▶ _What is expected_
Where the records below reach the line containing "Scottsboro (41, 1787)", start transcribing, and end with the line containing "Marshall County Tag", exactly and with nothing else added.

.....

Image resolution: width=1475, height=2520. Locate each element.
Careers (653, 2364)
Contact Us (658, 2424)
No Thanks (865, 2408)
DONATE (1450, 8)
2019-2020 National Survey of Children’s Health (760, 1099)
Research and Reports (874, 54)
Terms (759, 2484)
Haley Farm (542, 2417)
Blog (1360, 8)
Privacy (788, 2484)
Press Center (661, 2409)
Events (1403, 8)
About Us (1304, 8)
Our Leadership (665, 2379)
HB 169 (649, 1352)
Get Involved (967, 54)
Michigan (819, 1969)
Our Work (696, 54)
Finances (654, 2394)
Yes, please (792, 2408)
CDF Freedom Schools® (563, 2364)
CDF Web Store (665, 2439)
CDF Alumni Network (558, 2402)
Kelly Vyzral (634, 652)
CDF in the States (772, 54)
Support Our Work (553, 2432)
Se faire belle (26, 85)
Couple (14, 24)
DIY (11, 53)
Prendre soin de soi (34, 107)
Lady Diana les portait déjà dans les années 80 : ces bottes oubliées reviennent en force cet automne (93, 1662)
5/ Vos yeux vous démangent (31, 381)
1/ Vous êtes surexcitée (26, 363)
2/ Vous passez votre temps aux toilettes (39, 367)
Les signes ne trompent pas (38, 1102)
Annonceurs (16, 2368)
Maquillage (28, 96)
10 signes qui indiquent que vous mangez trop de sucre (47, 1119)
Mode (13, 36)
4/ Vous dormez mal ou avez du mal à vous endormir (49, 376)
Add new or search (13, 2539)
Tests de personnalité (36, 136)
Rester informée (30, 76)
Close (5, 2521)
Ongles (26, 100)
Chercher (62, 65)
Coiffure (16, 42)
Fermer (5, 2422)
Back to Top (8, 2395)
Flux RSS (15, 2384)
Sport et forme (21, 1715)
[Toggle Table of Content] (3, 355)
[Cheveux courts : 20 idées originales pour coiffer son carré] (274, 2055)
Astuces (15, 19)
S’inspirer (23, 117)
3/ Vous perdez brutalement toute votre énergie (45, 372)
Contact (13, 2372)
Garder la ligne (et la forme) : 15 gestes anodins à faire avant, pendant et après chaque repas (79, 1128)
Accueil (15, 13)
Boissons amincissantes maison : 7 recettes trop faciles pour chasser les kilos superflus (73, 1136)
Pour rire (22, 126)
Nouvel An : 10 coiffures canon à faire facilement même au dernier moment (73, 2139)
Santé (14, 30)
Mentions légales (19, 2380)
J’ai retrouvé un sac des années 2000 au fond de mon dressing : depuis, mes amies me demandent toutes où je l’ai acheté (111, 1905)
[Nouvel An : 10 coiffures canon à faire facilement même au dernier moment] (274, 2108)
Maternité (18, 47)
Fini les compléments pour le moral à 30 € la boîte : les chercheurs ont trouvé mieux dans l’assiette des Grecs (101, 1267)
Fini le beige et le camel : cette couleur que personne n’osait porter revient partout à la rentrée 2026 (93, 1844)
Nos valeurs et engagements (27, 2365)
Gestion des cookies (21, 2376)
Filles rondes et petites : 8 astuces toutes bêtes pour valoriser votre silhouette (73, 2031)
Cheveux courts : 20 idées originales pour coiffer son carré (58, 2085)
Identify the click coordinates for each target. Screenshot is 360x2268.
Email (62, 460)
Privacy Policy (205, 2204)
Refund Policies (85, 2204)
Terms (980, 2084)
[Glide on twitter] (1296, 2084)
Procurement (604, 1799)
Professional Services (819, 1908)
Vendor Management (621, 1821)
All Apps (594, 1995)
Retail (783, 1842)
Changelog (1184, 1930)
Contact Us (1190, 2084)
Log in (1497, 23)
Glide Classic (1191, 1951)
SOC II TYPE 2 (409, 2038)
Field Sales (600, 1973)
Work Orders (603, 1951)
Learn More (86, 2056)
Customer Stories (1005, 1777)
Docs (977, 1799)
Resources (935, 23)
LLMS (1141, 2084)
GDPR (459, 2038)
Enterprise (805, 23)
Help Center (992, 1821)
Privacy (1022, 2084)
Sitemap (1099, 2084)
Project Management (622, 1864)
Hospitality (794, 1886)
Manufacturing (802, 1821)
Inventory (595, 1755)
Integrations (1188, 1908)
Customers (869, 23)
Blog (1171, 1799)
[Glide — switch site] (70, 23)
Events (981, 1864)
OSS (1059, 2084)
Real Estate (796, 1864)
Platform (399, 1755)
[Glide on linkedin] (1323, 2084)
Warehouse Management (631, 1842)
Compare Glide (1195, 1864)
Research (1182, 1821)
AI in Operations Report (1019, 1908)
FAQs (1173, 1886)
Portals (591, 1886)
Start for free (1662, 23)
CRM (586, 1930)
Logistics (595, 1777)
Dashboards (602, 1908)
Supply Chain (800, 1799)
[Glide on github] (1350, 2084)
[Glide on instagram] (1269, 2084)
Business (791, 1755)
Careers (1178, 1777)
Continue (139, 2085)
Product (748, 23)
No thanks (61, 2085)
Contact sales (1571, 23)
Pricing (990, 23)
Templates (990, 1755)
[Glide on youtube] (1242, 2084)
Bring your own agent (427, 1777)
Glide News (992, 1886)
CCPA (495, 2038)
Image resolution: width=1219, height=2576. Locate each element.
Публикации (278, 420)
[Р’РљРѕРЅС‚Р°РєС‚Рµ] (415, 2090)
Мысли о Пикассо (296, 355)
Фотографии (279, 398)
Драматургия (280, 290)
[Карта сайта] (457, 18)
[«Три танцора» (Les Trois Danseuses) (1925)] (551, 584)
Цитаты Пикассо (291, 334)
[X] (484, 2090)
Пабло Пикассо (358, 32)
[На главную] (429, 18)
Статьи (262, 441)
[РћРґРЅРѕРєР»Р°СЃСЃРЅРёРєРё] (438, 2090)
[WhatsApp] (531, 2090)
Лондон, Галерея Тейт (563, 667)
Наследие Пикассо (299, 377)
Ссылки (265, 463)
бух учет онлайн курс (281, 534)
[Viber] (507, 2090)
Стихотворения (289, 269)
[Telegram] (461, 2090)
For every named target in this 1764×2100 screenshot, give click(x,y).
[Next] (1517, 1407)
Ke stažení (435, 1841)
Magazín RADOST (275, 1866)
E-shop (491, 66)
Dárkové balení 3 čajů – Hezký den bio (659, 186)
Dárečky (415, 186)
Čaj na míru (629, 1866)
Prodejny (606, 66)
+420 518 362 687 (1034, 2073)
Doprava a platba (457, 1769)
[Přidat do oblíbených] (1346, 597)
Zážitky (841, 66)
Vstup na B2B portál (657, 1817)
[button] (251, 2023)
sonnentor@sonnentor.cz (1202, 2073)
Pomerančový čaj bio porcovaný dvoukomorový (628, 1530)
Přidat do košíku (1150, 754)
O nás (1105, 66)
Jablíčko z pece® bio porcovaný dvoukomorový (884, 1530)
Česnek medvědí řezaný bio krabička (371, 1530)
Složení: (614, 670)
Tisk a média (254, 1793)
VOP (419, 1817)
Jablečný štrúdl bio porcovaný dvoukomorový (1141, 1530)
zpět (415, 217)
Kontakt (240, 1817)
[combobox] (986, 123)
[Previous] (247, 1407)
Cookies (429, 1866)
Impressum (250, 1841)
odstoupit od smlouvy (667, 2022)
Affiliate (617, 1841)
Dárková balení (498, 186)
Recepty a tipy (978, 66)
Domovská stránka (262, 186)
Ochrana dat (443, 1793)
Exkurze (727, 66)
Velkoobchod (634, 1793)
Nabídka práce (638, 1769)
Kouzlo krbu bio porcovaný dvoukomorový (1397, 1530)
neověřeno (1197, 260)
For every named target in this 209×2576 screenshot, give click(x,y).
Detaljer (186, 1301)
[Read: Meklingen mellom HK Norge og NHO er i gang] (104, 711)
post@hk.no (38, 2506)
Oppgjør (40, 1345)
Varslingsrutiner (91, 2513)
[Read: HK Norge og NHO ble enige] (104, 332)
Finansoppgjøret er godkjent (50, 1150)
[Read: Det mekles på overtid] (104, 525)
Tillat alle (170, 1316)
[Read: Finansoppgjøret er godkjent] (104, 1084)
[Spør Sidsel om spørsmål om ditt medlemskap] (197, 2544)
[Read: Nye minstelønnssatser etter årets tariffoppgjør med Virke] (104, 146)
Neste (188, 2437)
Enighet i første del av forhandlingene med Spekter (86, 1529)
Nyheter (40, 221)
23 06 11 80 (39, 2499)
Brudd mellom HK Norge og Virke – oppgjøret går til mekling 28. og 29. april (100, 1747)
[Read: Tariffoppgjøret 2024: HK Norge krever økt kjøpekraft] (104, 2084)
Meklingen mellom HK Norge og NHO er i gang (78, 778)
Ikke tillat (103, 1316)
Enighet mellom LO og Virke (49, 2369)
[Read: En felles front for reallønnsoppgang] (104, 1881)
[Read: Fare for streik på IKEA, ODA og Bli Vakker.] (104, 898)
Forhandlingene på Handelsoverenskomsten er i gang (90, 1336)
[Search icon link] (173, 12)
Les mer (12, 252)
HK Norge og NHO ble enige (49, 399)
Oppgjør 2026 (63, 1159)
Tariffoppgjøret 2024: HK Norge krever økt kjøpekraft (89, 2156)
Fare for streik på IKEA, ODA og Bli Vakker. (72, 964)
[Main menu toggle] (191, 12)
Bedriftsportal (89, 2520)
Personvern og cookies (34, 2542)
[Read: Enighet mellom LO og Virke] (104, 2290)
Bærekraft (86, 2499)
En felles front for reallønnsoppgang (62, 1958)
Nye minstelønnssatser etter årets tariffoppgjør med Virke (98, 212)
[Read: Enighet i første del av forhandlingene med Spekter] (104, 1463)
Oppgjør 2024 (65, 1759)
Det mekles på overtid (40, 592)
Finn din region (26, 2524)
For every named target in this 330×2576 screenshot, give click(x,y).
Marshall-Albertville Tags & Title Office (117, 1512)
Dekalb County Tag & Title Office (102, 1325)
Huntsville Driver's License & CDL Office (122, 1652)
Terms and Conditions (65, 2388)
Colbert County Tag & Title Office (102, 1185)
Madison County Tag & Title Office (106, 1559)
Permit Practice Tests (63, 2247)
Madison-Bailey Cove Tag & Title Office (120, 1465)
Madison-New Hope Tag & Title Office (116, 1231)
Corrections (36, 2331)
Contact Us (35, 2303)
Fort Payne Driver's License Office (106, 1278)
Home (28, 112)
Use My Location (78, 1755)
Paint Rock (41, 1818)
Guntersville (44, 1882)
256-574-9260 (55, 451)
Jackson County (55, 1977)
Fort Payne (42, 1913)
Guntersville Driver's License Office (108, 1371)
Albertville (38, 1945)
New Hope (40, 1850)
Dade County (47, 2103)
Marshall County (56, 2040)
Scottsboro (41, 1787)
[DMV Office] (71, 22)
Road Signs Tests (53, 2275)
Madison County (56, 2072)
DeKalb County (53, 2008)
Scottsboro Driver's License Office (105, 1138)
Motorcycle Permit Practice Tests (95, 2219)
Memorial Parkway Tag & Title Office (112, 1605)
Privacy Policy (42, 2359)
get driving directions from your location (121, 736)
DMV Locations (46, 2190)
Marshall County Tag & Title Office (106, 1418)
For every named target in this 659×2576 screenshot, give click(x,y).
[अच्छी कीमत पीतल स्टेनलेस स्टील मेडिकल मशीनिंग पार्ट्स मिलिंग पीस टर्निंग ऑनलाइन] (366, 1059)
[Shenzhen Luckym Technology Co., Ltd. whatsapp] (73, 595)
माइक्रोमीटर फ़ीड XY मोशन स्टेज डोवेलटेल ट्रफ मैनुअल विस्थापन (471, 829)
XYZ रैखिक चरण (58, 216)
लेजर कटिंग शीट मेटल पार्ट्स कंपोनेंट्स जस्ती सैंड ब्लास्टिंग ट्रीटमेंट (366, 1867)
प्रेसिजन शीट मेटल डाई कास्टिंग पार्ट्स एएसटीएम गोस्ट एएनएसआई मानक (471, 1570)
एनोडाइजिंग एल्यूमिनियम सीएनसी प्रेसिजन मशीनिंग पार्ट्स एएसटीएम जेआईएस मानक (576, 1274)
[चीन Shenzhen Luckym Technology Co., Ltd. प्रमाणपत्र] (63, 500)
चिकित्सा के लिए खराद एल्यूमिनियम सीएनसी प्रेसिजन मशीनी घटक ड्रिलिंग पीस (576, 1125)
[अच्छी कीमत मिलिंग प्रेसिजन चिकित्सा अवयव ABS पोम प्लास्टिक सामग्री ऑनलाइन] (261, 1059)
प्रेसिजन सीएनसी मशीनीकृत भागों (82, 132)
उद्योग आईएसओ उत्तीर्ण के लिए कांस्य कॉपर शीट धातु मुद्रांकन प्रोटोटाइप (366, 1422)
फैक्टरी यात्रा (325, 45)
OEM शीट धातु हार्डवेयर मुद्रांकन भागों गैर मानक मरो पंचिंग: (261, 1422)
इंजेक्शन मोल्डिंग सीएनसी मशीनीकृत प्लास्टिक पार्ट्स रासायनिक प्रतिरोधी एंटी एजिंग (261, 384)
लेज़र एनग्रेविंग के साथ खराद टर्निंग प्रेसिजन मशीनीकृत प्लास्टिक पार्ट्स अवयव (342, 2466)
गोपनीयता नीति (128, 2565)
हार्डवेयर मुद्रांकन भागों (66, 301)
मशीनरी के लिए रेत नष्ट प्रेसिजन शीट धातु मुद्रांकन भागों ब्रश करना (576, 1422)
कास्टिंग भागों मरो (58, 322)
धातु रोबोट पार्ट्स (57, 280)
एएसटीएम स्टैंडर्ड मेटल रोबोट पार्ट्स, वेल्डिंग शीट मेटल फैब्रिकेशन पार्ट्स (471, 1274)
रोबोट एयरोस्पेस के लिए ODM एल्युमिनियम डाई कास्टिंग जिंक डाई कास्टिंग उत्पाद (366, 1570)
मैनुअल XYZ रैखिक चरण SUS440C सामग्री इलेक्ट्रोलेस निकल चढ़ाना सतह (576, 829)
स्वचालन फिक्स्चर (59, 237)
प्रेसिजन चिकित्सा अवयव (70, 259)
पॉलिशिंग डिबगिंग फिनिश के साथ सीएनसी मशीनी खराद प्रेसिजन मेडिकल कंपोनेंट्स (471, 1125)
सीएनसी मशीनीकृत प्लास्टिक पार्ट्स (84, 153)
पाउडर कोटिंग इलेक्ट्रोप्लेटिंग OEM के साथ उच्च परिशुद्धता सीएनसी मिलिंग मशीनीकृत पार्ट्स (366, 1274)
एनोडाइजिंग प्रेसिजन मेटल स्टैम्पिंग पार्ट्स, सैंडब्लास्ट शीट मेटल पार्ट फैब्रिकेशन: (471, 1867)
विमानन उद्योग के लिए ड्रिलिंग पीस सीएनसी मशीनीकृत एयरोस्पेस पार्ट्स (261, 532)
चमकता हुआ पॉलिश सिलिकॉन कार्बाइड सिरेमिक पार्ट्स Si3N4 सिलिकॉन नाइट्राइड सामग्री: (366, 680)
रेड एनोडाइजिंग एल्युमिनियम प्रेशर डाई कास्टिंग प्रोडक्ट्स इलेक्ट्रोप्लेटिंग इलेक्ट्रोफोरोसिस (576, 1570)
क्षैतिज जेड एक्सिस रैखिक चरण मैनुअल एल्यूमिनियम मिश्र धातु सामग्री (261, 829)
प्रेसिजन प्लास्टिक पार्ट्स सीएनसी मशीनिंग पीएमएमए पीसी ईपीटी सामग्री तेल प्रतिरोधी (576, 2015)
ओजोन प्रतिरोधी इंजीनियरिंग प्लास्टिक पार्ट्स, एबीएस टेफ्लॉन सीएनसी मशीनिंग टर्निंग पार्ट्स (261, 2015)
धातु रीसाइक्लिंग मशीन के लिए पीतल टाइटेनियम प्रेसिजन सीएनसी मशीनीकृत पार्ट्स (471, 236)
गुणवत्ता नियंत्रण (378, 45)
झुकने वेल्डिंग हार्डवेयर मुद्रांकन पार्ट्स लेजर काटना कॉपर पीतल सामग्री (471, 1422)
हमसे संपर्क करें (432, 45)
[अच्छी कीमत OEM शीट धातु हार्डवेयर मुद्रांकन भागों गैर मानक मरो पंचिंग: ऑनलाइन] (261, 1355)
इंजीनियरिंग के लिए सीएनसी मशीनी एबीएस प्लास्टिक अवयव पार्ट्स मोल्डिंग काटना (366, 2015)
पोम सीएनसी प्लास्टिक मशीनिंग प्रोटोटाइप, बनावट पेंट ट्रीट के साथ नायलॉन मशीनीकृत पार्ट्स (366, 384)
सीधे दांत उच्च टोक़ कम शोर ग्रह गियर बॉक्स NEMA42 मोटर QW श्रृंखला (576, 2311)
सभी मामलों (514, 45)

.....

▶ _Solved exercise_
Scottsboro (41, 1787)
[DMV Office] (71, 22)
Road Signs Tests (53, 2275)
Madison County (56, 2072)
DeKalb County (53, 2008)
Scottsboro Driver's License Office (105, 1138)
Motorcycle Permit Practice Tests (95, 2219)
Memorial Parkway Tag & Title Office (112, 1605)
Privacy Policy (42, 2359)
get driving directions from your location (121, 736)
DMV Locations (46, 2190)
Marshall County Tag & Title Office (106, 1418)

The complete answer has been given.